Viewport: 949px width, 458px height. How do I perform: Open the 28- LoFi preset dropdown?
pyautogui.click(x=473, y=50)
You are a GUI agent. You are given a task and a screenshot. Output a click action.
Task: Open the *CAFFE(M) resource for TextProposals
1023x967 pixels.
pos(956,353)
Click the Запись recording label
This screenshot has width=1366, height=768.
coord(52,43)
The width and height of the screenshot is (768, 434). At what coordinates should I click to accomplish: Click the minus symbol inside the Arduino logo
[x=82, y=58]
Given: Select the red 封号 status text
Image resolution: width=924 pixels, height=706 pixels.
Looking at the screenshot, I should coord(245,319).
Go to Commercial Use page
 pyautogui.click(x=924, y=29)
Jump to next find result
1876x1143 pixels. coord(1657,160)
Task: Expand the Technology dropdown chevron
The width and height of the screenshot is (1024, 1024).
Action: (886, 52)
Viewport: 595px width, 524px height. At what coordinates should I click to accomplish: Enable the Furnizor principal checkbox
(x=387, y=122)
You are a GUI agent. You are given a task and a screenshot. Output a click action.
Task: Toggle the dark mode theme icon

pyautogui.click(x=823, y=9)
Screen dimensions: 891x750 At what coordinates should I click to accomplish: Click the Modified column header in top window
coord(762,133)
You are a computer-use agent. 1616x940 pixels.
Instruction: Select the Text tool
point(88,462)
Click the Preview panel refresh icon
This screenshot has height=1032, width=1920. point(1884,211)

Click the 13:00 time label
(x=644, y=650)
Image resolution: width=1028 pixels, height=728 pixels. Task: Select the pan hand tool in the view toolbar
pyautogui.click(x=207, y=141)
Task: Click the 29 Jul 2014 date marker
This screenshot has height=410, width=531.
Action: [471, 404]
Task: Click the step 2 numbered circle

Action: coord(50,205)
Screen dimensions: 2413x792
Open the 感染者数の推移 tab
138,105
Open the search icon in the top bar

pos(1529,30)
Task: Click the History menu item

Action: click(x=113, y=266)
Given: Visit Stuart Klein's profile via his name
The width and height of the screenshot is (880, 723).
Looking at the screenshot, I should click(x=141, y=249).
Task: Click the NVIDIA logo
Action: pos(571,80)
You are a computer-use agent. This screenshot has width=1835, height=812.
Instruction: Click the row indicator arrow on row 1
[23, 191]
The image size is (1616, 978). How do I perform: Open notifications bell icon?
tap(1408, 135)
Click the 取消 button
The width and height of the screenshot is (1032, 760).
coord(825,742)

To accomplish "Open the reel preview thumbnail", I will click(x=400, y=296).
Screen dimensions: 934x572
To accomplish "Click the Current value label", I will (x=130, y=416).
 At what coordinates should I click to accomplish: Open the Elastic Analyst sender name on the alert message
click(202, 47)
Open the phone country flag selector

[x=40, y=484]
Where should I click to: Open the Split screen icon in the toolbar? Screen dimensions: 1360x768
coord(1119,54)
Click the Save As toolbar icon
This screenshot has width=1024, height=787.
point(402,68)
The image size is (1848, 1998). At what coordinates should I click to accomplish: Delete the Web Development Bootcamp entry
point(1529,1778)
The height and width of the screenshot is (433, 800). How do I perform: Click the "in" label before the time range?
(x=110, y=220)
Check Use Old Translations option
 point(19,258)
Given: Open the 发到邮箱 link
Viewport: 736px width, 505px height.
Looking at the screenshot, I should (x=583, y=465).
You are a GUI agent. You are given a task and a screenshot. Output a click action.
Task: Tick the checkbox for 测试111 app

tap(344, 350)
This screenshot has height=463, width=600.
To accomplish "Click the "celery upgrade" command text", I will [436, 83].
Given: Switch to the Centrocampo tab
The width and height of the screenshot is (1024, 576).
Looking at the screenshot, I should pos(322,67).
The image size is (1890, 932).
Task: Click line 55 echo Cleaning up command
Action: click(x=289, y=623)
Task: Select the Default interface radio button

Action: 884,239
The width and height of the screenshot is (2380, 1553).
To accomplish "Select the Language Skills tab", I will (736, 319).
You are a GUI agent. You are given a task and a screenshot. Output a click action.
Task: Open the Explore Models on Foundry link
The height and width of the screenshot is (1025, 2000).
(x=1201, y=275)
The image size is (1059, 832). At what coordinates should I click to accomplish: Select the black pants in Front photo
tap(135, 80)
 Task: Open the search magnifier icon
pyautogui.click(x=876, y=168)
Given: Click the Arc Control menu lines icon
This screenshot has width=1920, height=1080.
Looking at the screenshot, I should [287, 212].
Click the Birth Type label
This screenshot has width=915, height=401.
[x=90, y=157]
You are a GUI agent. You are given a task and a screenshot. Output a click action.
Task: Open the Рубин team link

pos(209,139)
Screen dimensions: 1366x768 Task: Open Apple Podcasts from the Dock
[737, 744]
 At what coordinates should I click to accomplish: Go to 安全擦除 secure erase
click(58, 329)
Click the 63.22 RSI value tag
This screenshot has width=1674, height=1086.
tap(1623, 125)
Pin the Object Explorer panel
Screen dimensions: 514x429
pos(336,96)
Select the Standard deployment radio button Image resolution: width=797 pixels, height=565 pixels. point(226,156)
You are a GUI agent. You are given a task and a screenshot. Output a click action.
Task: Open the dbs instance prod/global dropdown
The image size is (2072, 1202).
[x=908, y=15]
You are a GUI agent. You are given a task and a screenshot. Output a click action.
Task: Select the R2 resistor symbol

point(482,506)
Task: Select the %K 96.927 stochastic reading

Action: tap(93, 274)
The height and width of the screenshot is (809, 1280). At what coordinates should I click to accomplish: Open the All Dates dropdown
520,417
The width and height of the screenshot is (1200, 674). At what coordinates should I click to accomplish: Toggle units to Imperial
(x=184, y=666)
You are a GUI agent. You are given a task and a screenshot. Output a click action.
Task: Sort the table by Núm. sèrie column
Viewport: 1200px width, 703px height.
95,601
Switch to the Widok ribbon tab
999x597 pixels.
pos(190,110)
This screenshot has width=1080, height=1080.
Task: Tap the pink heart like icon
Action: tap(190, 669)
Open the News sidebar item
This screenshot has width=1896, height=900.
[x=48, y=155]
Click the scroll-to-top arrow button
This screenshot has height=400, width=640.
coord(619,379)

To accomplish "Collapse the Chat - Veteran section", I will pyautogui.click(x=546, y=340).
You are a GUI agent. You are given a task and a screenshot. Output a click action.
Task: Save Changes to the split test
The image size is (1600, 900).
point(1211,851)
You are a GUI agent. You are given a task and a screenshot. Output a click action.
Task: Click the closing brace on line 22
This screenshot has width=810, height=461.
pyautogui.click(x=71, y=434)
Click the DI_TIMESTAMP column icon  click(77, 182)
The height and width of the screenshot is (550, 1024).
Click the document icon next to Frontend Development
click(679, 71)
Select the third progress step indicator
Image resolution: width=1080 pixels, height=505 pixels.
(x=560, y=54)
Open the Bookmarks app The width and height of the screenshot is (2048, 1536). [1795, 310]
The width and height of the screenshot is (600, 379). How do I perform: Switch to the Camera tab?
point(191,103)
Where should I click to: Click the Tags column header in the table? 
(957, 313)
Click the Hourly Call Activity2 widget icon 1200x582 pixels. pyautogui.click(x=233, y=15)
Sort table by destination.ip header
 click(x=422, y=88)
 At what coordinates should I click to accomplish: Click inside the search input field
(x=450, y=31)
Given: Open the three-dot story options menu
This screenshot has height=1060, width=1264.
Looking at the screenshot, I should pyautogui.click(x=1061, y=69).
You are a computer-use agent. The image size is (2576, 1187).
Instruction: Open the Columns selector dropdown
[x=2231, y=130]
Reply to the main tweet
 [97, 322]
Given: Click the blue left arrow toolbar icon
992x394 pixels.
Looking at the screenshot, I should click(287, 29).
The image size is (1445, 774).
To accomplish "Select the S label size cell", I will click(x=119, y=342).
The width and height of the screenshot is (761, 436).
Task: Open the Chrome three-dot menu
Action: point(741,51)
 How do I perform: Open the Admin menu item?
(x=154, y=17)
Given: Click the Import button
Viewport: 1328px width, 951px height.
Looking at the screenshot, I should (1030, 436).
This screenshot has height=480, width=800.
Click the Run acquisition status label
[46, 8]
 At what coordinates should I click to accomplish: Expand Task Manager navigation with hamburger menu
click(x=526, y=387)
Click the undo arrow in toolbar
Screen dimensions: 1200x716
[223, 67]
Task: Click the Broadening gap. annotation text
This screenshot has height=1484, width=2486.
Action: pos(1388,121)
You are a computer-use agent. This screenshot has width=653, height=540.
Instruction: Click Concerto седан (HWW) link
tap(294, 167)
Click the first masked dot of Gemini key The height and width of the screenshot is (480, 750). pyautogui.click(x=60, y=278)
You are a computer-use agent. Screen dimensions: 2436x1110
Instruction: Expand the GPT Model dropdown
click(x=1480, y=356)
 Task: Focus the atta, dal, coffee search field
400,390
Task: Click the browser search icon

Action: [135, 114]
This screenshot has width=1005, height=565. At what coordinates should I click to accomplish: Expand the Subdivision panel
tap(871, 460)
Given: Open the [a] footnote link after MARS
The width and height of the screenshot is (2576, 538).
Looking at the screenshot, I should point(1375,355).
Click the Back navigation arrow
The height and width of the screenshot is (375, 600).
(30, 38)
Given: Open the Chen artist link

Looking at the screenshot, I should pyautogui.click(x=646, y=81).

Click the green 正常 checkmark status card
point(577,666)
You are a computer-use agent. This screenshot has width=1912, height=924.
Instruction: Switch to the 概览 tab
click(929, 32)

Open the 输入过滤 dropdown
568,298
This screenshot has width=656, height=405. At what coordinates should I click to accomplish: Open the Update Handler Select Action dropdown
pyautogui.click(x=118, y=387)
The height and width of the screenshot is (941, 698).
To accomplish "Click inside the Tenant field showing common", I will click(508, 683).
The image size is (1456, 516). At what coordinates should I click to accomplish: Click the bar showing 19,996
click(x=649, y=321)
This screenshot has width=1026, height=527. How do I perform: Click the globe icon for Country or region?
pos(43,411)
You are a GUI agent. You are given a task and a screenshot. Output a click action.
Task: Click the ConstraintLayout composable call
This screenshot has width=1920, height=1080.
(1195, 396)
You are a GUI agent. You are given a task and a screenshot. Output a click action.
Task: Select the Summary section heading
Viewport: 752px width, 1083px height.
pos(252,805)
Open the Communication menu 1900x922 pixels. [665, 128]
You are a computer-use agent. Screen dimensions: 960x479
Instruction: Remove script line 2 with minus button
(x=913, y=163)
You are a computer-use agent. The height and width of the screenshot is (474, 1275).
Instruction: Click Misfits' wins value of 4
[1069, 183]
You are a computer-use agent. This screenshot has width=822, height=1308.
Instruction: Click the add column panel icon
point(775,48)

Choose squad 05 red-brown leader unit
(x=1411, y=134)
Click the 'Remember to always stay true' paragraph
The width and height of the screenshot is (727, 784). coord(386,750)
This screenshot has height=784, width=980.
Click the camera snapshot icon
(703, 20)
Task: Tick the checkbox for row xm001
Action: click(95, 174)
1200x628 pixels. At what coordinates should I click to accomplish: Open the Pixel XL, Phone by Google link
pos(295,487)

> Your objective
Copy out the data from the line with "Task: Focus the" to the line with "Looking at the screenshot, I should point(1375,355).", both included, character for character.

> Worked solution
 Task: Focus the atta, dal, coffee search field
400,390
Task: Click the browser search icon

Action: [135, 114]
This screenshot has width=1005, height=565. At what coordinates should I click to accomplish: Expand the Subdivision panel
tap(871, 460)
Given: Open the [a] footnote link after MARS
The width and height of the screenshot is (2576, 538).
Looking at the screenshot, I should point(1375,355).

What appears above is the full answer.